課題の指示 -> 運送事業の相続を扱った本文で、発言がかぎかっこで引用されている人物をすべて、本文での呼び方で挙げよ。

個人経営の運送事業を相続するには60日以内に継続認可を受けるのが原則だが、運輸行政マンによれば「期間内に申請さえしておけばいい」という。「忌明けとなる50日からわずかな日数であり、相続手続きのタイミングを逃すケースも多いのではないか」と、同じ事情で数年前に新規許可を申請するハメになった関西地方の事業者も既得権のために奔走した当時の様子を打ち明けるが、結局は「ルールだから仕方がない」とあきらめた。
不思議なのは、そうした境遇となったにもかかわらず再び、個人事業主として新規許可を得ようとする例が少なくないことだ。3年ほど前に個人経営から株式会社へと法人化した食品輸送の事業者は、「法人なら代表者変更で済む問題が、個人経営となると難しい話になる」と吐露。個人に与えられた許可の場合は、オーナーが交代するたびに「譲渡・譲受」の手続きが必要になるうえ、近年は譲渡・譲受などにも法令試験が課される煩わしさも考えて法人化したという。
個人経営を選んだ前出の若手によれば「親父が亡くなる時点でトラックは3台しかなく、その状態のままで商売を続けたかった」と説明。相続や譲渡・譲受でも法令試験があるうえ、いずれの場合も新規許可を取得する際の公示基準(最低5台など)が求められることも知らなかったというが、関係者のアドバイスもあって「もう一度、親父と同じ個人経営のスタイルをめざすために新規許可を取得することにした」。

提供資料 ->
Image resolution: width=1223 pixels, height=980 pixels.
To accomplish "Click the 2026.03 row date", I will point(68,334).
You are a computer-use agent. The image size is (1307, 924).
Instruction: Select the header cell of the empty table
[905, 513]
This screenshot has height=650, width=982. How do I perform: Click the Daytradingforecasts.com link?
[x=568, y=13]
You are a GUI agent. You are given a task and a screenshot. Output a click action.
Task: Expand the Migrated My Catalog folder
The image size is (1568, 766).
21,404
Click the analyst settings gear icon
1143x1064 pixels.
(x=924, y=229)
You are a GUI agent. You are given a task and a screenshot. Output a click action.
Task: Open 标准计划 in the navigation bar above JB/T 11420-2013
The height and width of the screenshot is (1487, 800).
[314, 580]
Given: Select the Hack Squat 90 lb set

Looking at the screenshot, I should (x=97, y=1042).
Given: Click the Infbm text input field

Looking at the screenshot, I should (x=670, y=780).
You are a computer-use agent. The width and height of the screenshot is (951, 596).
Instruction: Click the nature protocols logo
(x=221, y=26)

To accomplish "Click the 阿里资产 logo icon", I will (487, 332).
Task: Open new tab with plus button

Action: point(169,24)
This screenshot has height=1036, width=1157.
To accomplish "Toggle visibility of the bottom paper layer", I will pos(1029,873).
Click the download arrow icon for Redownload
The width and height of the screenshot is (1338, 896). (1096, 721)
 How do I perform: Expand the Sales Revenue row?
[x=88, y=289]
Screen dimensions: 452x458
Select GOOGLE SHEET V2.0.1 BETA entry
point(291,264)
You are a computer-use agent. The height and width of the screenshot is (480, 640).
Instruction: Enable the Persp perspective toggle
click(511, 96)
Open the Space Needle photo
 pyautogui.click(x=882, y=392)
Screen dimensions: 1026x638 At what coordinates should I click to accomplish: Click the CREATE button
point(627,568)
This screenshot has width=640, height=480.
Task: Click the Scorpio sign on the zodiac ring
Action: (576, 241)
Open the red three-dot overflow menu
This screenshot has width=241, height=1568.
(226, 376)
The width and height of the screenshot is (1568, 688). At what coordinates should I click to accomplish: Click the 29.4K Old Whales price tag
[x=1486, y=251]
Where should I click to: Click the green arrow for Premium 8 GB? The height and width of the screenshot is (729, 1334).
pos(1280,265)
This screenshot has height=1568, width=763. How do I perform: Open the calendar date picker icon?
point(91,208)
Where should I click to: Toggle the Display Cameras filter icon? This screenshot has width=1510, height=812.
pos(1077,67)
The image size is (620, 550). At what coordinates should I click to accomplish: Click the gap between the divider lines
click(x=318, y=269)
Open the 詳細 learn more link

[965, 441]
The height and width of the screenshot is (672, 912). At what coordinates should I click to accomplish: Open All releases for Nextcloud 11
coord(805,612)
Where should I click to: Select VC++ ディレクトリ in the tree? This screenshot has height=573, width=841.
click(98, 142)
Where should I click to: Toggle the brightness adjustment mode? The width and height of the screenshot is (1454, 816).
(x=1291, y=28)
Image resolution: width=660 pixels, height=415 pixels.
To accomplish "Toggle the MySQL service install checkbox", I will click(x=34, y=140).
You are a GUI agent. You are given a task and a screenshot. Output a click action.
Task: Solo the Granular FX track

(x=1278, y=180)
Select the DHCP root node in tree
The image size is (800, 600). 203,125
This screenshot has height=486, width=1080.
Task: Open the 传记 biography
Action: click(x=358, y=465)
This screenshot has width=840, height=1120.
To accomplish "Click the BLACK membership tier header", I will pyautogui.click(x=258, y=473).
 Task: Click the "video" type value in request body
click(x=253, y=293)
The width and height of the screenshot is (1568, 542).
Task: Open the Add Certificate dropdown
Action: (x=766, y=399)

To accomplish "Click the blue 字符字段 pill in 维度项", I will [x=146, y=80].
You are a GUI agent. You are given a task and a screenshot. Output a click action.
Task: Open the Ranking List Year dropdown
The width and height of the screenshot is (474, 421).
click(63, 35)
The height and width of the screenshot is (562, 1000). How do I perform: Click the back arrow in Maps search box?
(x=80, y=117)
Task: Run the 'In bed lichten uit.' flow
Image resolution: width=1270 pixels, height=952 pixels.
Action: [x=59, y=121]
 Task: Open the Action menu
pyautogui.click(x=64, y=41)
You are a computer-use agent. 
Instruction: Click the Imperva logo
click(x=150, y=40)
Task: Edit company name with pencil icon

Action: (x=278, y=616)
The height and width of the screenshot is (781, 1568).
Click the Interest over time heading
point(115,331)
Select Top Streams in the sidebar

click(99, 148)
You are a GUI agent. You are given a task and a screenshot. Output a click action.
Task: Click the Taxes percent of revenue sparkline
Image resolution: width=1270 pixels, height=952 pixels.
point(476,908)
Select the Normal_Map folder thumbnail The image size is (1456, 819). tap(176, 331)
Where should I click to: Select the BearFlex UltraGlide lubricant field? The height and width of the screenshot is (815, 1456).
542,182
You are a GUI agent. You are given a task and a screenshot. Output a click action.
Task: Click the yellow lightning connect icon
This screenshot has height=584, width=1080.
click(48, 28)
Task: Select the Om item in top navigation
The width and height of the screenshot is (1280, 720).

この課題の解答 ->
- 運輸行政マン
- 関西地方の事業者
- 食品輸送の事業者
- 前出の若手